** GIVEN TASK 1 **
Arrange the entries below as a JSON list of strings, one string per line and with blank lines left out, starting at the line that contains "Task: Select the" and ending at the line that contains "This screenshot has width=1568, height=623.".

** GIVEN PASSAGE **
I'm using VictoriaMetrics instead of Prometheus, am doing something wrong?
I have zabbix as well as node_exporter and Percona PMM for mysql servers because sometimes it is hard to configure prometheus stack for snmp when zabbix cover this case out of the box.
Prometheus itself is pretty simple, fairly robust, but doesn’t necessarily scale for long-term storage as well. Things like VictoriaMetrics, Mimir, and Thanos tend to be a bit more scalable for longer term storage of metrics.
For a few hundred gigs of metrics, I’ve been fine with Prometheus and some ZFS-send backups.
Just to expand upon some experiences with some of the listed software.
The architecture is quite different between Thanos and the others you've listed as unlike the others, Thanos queries fan out to remote Prometheus instances for hot data and then ship out data (typically older than 2 hours) via a sidecar to s3 storage.
As the routing of the query depends on setting Prometheus external labels, our developer queries would often fan out unnecessarily to multiple prometheus instances. This is because our developers often search for metrics via a service name or some service related label rather than use an external label which describes the location of the workload which is used by Thanos.
Upon identifying this, I migrated to Mimir and we saw immediate drops in query response times for developer queries which now don't have to wait for the slowest promethues instances before displaying the data.
We've also since adopted OpenTelemetry in our workloads and directly ingest otlp in to Mimir (Which VictoriaMetrics also support).
I wrote an extensive reply to this but unfortunately the HN servers restarted and lost it.
The TL;DR was that from where I stand, you’re doing nothing wrong.
In a previous client we ran Prometheus for months, then Thanos, and eventually we implemented Victoria Metrics and everyone was happy. It became an order of magnitude cheaper due to using spinning rust for storage and still getting better performance. It was infinitely and very easily scalable, mostly automatically.
The “non-compliant” bits of the query language turned out to be fixes to the UX and other issues. Lots of new functions and features.
Support was always excellent.
I’m not affiliated with them in any way. Was always just a very happy freeloading user.
I have deployed lots of metrics systems, starting with cacti and moving through graphite, kairosdb (which used Cassandra under the hood), Prometheus, Thanos and now Mimir.
What I've realised is that they're all painful to scale 'really big'. One Prometheus server is easy. And you can scale vertically and go pretty big. But you need to think about redundancy, and you want to avoid ending up accidentally running 50 Prometheus instances, because that becomes a pain for the Grafana people. Unless you use an aggregating proxy like Promxy. But even then you have issues running aggregating functions across all of the instances. You need to think about expiring old data and possibly aggregating it down into into a smaller set so you can still look at certain charts over long periods. What's the Prometheus solution here? MOAR INSTANCES. And reads need to be performant or you'll have very angry engineers during the next SEV1, because their dashboards aren't loading. So you throw in an additional caching solution like Trickster (which rocks!) between Grafana and the metrics. Back in the Kairosdb days you had to know a fair bit about running Cassandra clusters, but these days it's all baked into Mimir.

** GIVEN TASK 2 **
According to the forum thread, why did Victoria Metrics become an order of magnitude cheaper at the previous client?

** DATA TO PROCESS **
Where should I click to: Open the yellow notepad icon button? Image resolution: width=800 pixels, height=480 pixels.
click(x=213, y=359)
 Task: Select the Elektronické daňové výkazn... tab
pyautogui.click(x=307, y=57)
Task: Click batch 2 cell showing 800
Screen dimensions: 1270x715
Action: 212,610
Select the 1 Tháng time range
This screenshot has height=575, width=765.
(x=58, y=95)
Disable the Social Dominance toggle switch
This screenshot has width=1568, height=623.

==

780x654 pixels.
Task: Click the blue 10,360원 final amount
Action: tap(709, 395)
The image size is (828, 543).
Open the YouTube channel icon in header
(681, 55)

** COMPLETE OUTPUT 1 **
[
  " Task: Select the Elektronické daňové výkazn... tab",
  "pyautogui.click(x=307, y=57)",
  "Task: Click batch 2 cell showing 800",
  "Screen dimensions: 1270x715",
  "Action: 212,610",
  "Select the 1 Tháng time range",
  "This screenshot has height=575, width=765.",
  "(x=58, y=95)",
  "Disable the Social Dominance toggle switch",
  "This screenshot has width=1568, height=623."
]

** COMPLETE OUTPUT 2 **
It used spinning rust for storage.